Unincorporated community in Douglas County, CO, USA

Sterling Ranch is an unincorporated community and a census-designated place (CDP) located in and governed by Douglas County, Colorado, United States. The population was 1,789 at the 2020 census. The CDP is a part of the Denver–Aurora–Lakewood, CO Metropolitan Statistical Area. Douglas County governs the unincorporated community and the Sterling Ranch Community Authority Board provides services through several metropolitan districts. The Littleton post office (Zip Code 80125) serves the area.

==History==
Construction of Sterling Ranch development began in early 2016, with eight builders offering single-family homes. The development comprises 3,400 acres and was to eventually house 33,000 residents. The full buildout for the community is projected to take 20 years and will include nine villages with a town center.

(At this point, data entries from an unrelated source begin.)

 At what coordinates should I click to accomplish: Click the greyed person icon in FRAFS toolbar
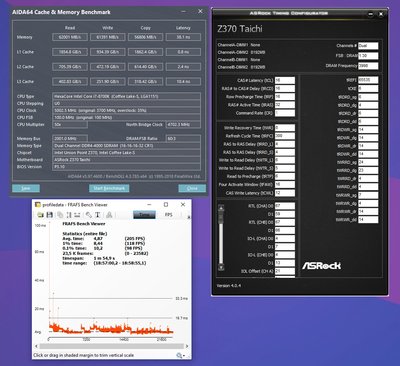(x=109, y=215)
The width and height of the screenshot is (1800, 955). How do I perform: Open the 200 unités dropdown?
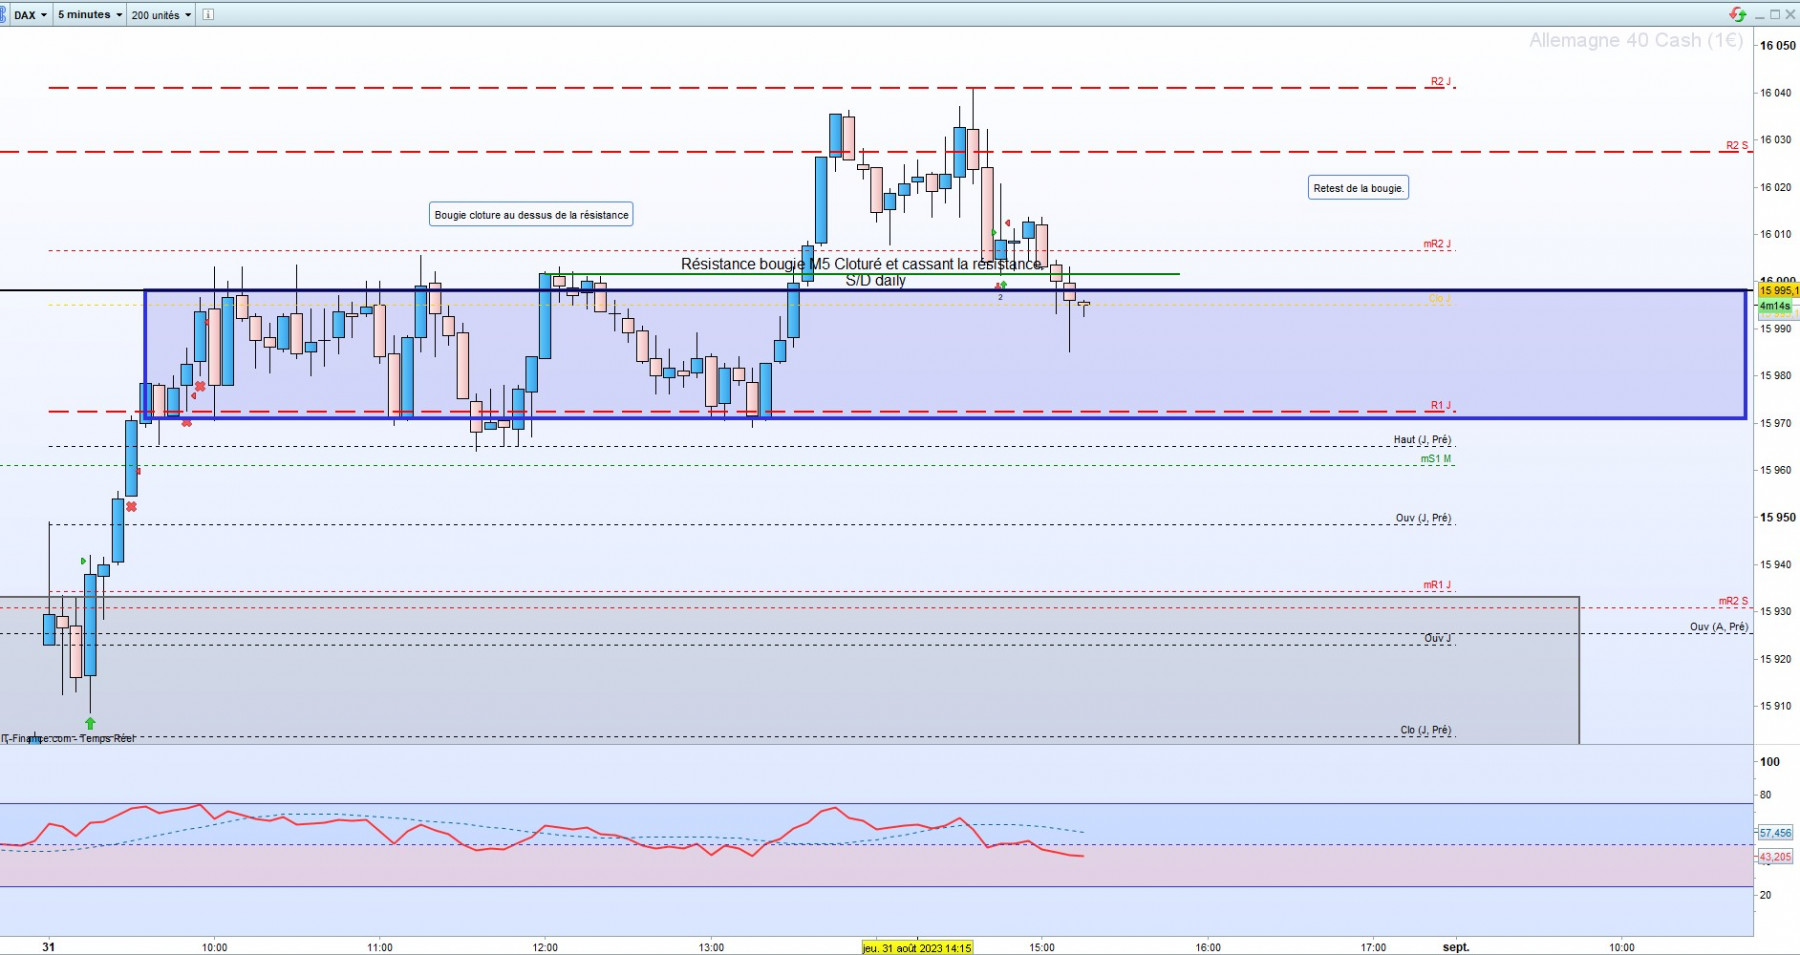(161, 15)
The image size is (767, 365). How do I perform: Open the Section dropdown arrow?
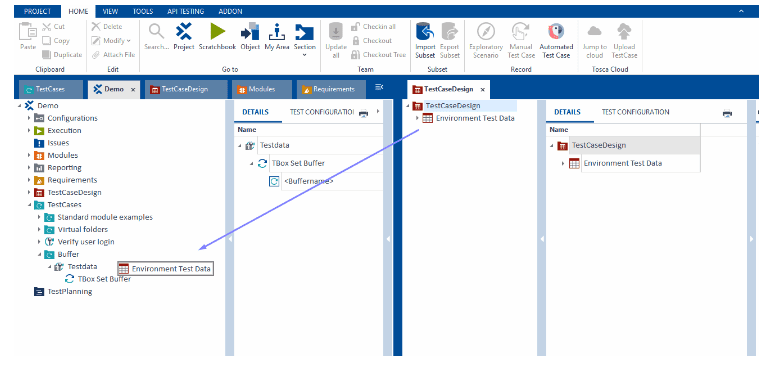[304, 55]
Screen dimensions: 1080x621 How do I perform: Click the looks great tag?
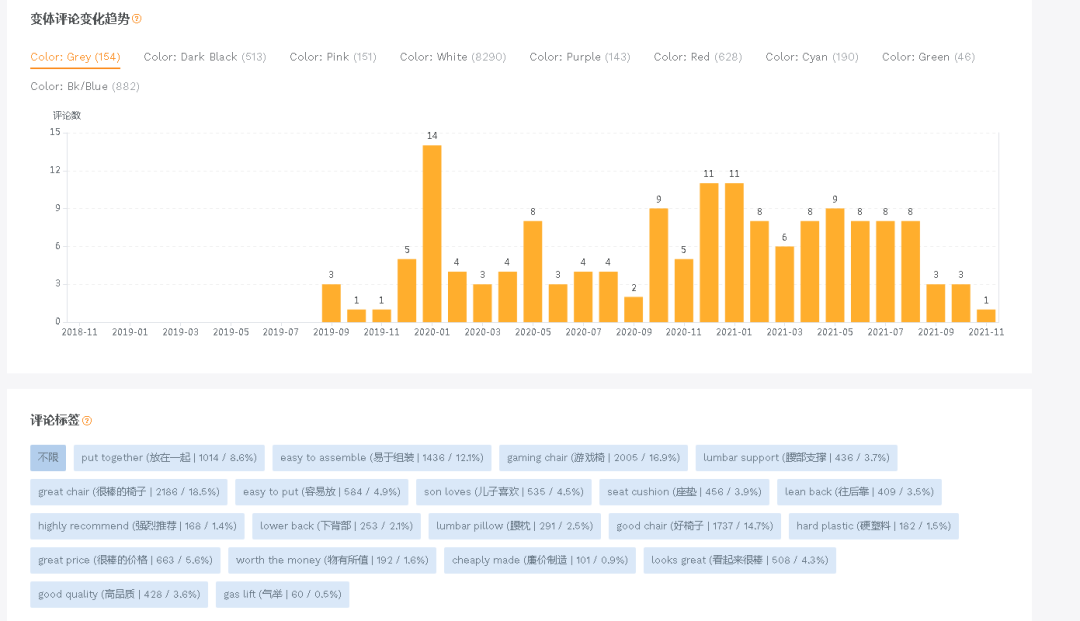[739, 560]
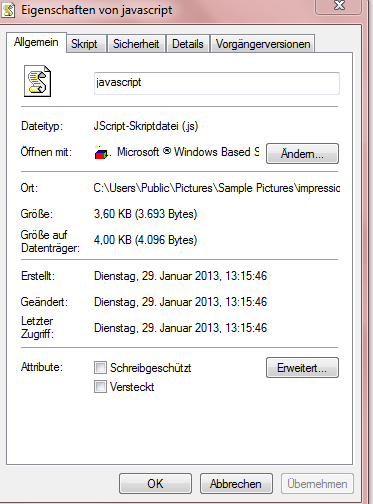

Sterling Ranch will include 30 miles of internal trails connecting to Chatfield State Park and Roxborough State Park and three regional parks. Nearly 40 percent of Sterling Ranch will remain open space, including two wildlife corridors.

Providence Village, the first of the nine villages in the development, consists of just under 800 homes, a recreation center, church, school, civic center, and several parks.

==Geography==
The Sterling Ranch CDP has an area of 14.320 km2, all land.

==Demographics==
The United States Census Bureau first defined the Sterling Ranch CDP for the 2020 census.

===2020 census===

As of the 2020 census, Sterling Ranch had a population of 1,789. The median age was 35.5 years. 29.3% of residents were under the age of 18 and 7.2% of residents were 65 years of age or older. For every 100 females there were 101.0 males, and for every 100 females age 18 and over there were 102.7 males age 18 and over.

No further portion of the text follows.